[Collected data]
******

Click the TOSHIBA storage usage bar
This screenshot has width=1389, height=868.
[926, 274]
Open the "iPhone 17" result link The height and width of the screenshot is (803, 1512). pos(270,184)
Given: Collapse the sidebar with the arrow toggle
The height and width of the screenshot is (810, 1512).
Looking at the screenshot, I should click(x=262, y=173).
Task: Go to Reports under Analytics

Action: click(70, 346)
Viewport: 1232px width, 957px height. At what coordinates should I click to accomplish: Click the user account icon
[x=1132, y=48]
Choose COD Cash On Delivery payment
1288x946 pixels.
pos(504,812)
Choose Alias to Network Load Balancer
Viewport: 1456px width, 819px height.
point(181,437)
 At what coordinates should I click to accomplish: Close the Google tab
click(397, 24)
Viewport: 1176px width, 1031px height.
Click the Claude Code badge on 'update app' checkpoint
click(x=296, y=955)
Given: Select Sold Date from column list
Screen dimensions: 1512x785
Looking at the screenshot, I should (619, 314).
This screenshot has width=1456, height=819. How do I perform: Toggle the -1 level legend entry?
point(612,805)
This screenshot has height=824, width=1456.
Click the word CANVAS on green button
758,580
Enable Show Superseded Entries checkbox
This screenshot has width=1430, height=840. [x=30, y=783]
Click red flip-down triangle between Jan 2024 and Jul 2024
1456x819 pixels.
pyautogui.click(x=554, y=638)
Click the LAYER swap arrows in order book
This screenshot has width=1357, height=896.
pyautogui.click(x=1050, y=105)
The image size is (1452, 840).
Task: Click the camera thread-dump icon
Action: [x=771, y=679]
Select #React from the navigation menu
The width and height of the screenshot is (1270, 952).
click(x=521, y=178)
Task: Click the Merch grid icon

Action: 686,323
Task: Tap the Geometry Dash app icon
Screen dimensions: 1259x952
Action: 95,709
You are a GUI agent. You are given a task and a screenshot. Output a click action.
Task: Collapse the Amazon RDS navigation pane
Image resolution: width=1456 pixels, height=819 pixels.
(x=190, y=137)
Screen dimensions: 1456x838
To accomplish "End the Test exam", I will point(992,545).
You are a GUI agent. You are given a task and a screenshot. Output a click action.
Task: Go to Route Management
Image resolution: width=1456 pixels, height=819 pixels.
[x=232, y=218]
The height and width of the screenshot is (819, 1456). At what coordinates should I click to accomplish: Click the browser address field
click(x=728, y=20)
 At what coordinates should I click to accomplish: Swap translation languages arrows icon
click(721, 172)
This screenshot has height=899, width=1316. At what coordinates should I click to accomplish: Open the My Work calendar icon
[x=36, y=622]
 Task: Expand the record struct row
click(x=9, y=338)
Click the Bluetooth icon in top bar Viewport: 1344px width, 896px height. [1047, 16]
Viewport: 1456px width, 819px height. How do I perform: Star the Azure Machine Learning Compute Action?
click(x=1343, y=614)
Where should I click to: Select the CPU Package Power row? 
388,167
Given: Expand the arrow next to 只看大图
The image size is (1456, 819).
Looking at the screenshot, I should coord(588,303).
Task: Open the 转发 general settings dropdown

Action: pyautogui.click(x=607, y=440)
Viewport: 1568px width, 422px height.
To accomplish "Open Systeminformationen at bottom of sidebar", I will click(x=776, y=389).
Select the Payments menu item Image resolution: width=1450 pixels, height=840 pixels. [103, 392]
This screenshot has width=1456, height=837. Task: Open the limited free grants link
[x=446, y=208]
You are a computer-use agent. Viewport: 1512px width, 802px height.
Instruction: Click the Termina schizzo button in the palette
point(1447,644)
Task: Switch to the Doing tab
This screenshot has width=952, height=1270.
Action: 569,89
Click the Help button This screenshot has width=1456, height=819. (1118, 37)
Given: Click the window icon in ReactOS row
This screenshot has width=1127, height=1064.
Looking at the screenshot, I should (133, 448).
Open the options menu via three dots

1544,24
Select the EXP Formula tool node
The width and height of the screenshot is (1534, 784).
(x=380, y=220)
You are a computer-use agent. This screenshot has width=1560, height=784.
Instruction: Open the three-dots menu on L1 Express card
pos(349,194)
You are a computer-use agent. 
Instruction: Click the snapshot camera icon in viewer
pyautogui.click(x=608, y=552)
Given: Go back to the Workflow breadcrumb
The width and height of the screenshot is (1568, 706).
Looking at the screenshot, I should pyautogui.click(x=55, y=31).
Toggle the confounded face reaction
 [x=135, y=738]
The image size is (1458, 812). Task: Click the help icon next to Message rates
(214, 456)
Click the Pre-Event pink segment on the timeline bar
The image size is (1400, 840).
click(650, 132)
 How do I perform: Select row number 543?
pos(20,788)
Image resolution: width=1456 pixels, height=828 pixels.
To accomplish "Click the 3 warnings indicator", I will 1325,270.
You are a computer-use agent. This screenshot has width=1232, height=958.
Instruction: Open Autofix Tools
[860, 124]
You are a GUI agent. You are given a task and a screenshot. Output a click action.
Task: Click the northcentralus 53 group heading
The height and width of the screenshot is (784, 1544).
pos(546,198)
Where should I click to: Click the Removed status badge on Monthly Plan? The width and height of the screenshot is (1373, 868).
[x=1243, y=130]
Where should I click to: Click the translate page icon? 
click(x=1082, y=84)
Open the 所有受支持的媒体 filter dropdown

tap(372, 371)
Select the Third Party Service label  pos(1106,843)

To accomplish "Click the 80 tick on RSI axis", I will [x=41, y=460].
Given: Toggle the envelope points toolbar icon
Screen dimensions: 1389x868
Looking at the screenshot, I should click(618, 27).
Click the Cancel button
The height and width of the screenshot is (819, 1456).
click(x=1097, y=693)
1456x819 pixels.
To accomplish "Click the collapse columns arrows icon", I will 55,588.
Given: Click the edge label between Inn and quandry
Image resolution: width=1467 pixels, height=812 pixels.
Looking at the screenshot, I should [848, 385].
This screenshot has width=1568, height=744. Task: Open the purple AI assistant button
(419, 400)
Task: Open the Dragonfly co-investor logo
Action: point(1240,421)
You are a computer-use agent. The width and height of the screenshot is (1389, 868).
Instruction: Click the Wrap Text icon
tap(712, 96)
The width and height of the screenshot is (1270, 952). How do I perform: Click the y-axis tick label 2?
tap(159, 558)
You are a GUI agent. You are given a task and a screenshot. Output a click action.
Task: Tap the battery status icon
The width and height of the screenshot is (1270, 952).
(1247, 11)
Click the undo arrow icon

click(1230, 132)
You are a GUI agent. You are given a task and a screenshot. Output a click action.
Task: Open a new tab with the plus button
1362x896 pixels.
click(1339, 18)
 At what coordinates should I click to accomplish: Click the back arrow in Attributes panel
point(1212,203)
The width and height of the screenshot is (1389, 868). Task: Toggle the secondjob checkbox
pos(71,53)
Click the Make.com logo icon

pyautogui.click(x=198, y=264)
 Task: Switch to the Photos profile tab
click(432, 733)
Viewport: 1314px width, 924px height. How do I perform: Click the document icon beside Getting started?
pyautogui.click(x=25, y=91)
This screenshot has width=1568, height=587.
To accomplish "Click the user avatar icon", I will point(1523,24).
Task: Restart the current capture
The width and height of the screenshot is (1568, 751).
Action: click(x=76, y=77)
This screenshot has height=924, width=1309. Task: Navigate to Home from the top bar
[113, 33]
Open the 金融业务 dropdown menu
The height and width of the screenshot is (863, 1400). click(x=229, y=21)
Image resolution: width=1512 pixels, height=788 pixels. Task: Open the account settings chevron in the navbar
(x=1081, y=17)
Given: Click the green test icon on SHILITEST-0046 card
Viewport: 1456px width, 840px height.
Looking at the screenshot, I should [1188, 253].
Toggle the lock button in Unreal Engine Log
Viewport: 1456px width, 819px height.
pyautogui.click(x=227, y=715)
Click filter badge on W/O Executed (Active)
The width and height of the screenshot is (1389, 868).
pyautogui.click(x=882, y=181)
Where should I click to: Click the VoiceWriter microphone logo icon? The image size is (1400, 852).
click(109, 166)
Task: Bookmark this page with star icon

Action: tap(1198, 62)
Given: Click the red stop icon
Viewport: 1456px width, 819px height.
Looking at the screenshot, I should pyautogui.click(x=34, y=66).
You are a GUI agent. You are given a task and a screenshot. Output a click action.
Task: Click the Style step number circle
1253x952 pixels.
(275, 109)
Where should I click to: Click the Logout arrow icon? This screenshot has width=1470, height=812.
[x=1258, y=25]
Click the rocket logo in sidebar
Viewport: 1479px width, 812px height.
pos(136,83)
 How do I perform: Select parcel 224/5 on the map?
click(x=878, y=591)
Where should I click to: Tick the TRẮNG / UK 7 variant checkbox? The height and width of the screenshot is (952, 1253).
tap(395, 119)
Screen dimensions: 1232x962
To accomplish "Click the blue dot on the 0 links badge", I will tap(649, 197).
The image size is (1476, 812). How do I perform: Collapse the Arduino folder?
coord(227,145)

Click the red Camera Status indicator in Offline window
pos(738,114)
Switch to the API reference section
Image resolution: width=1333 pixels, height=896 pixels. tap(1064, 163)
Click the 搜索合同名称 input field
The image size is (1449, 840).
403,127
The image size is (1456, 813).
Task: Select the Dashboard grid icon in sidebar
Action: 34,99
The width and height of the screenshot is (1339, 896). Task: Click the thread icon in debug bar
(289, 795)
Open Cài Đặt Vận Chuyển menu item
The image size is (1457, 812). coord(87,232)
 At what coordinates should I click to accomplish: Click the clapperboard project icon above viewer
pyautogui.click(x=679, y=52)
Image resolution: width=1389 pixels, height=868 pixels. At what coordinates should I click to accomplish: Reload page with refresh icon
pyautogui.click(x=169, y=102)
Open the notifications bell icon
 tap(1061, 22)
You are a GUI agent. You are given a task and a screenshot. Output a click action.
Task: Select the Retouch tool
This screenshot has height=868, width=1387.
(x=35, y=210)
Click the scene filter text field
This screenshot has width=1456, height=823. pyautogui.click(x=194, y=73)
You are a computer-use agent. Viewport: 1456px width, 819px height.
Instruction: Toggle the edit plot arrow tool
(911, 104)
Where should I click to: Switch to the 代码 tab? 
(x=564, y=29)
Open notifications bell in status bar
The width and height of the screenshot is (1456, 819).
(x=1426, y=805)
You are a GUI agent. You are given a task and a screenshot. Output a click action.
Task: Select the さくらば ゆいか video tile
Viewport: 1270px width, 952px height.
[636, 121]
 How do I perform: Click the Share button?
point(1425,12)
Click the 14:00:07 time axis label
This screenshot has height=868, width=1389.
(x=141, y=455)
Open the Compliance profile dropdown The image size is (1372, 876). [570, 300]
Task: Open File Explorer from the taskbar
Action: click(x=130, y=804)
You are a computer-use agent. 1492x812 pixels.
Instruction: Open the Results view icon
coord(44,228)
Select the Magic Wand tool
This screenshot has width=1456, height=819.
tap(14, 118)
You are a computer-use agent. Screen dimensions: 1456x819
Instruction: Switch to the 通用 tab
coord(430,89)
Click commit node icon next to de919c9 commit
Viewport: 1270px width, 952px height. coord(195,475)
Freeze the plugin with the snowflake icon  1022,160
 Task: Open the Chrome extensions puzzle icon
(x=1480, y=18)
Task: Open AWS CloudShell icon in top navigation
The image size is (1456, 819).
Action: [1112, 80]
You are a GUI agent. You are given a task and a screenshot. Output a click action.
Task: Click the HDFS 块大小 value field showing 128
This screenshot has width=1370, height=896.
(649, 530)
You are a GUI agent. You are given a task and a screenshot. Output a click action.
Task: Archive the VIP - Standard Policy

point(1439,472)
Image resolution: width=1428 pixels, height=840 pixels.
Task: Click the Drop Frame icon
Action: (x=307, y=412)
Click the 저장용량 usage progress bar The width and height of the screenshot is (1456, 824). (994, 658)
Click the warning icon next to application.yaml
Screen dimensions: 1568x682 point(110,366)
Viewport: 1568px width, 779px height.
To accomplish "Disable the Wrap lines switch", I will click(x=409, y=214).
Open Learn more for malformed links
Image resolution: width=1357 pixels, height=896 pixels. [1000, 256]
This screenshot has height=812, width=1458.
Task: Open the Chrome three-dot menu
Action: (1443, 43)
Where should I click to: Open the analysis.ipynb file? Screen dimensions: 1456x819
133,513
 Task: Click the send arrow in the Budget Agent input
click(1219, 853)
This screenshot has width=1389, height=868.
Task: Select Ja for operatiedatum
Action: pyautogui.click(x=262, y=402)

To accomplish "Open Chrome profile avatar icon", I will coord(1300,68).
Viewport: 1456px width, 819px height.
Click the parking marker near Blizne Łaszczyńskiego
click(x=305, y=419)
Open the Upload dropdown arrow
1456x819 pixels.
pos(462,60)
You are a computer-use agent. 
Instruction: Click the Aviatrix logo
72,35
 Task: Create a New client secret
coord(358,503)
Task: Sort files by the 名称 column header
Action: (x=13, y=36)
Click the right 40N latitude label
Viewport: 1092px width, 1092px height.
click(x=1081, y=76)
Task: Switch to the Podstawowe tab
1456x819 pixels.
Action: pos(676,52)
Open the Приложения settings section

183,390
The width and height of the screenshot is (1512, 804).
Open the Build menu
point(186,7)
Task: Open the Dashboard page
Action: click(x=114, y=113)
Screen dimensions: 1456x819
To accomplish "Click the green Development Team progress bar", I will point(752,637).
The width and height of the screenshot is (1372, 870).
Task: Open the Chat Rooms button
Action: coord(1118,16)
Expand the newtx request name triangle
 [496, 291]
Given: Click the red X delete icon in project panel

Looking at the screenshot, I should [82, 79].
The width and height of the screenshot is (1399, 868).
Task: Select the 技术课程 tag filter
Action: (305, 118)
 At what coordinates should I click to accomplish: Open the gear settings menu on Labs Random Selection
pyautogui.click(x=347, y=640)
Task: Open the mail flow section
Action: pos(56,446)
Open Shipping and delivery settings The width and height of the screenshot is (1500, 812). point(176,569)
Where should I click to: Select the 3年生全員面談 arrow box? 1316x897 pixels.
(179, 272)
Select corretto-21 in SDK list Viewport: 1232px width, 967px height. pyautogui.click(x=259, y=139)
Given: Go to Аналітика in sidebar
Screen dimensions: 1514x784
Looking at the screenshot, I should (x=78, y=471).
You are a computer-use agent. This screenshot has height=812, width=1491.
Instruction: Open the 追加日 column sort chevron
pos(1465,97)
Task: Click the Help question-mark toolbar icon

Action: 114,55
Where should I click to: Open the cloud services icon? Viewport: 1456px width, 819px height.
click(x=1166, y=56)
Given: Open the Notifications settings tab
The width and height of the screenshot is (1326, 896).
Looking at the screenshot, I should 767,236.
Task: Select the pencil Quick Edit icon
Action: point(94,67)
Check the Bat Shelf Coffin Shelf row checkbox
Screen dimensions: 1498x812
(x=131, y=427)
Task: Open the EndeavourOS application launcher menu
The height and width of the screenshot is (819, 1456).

******

• **Task to complete**: If a line in the entries includes the word "list", copy that line out.

• **Solution**:
Given: Select Sold Date from column list
Select corretto-21 in SDK list Viewport: 1232px width, 967px height. pyautogui.click(x=259, y=139)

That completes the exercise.